Efficacy of Mechanical Insufflation-Exsufflation Devices as Analyzed in Lung Models: Systematic Review and Network Meta-Analysis of Peak Expiratory Flow Data
Raúl Escudero-Romero, Merete Salveson Engeset, Tiina Maarit Andersen, Aitor Martín-Pintado Zugasti, Juan Nicolás Cuenca-Zaldívar, Myriam Cabrera-Guerra, Jadranka SpahijaBackground:
Mechanical insufflation-exsufflation (MI-E) devices support airway clearance by generating positive and negative pressure cycles that simulate a cough. Bench studies using lung models provide a controlled environment to investigate device performance and optimize settings; however, the lack of methodological standardization limits reproducibility and clinical translation.
Methods:
A systematic review and network meta-analysis were conducted in accordance with the Preferred Reporting Items for Systematic Reviews and Meta-Analyses (PRISMA) guidelines and registered in PROSPERO (International Prospective Register of Systematic Reviews) (CRD42023486537).

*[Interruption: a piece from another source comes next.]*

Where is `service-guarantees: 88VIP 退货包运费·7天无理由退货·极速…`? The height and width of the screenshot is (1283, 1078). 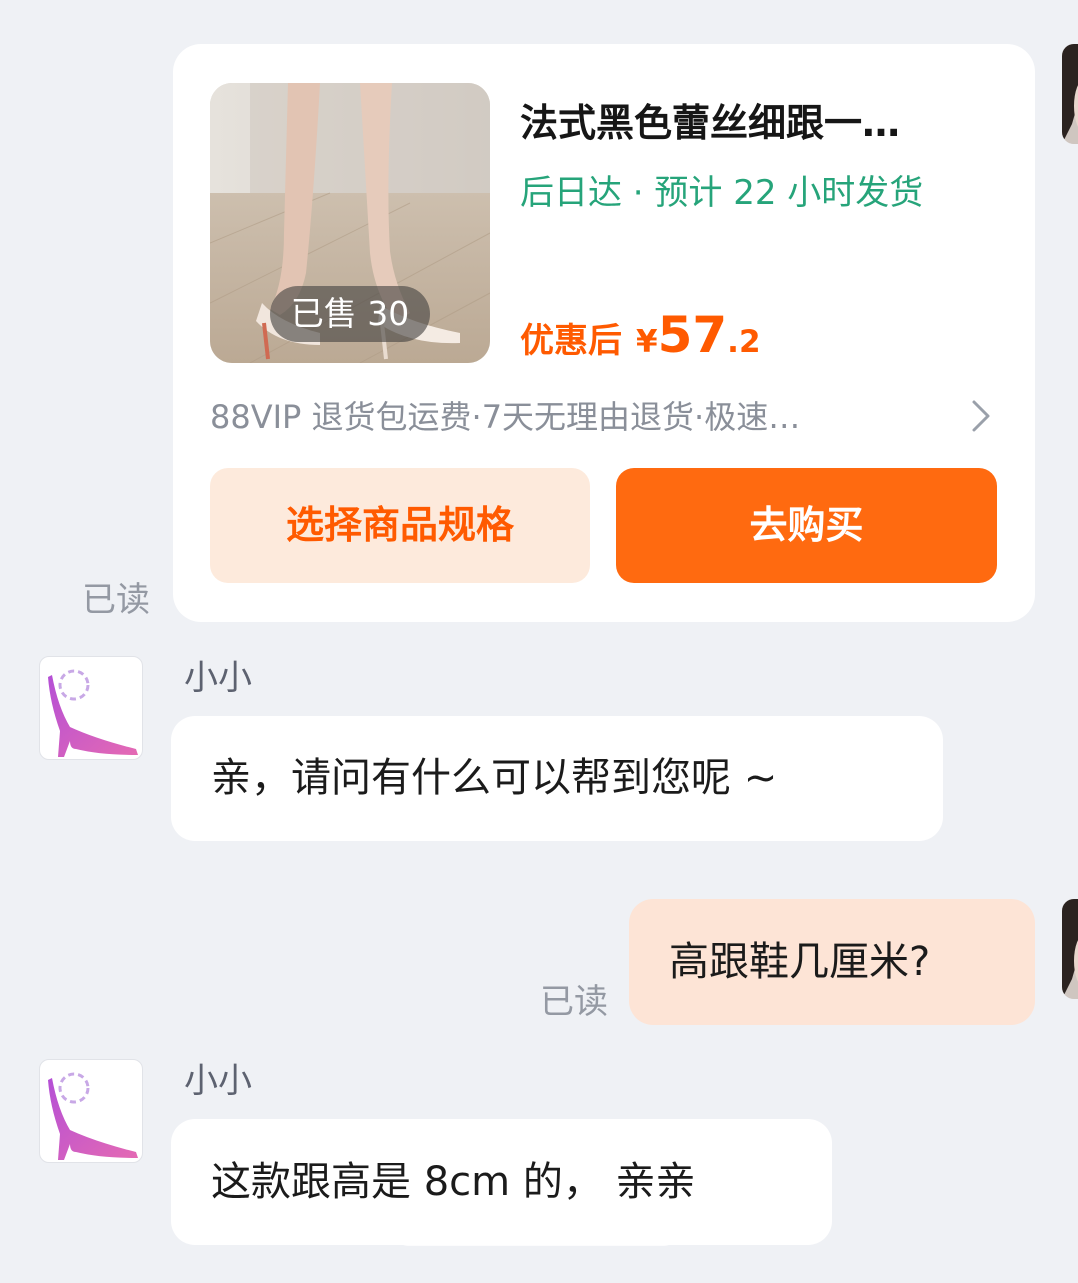
service-guarantees: 88VIP 退货包运费·7天无理由退货·极速… is located at coordinates (575, 417).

Experimental studies using adult mechanical lung models were identified from MEDLINE, Embase, and Web of Science (search updated November 2024). Two reviewers independently extracted data and assessed methodological quality using a customized risk-of-bias tool specifically developed for bench studies of respiratory devices. The primary outcome was peak expiratory flow (PEF); secondary outcomes included insufflation and exsufflation parameters. Random-effects meta-analyses were performed.
Results:
Eleven studies (2002–2024) met the inclusion criteria, encompassing 6 MI-E devices and a range of simulated lung mechanics. The most frequently used settings were +40/−40 cm H 2 O with 3-s insufflation, 1-s exsufflation, and 1-s pause. Higher pressure pairs (+50/−50 cm H 2 O) produced significantly greater PEF compared with lower pressures, particularly in obstructive models (mean difference = 134 L/min, 95% CI 2–267). Methodological quality varied widely, with limited information on calibration, sensor characteristics, and study reproducibility.
Conclusions:
Higher pressure differentials generally enhance PEF, but optimal MI-E settings are not universal. MI-E performance depends on pressure settings and simulated respiratory mechanics. Clinically, these findings support individualized adjustment of MI-E parameters based on patient-specific characteristics. The lack of methodological standardization and calibration reporting limits comparability. A structured protocol for MI-E bench studies is proposed to enhance reproducibility, transparency, and translational relevance.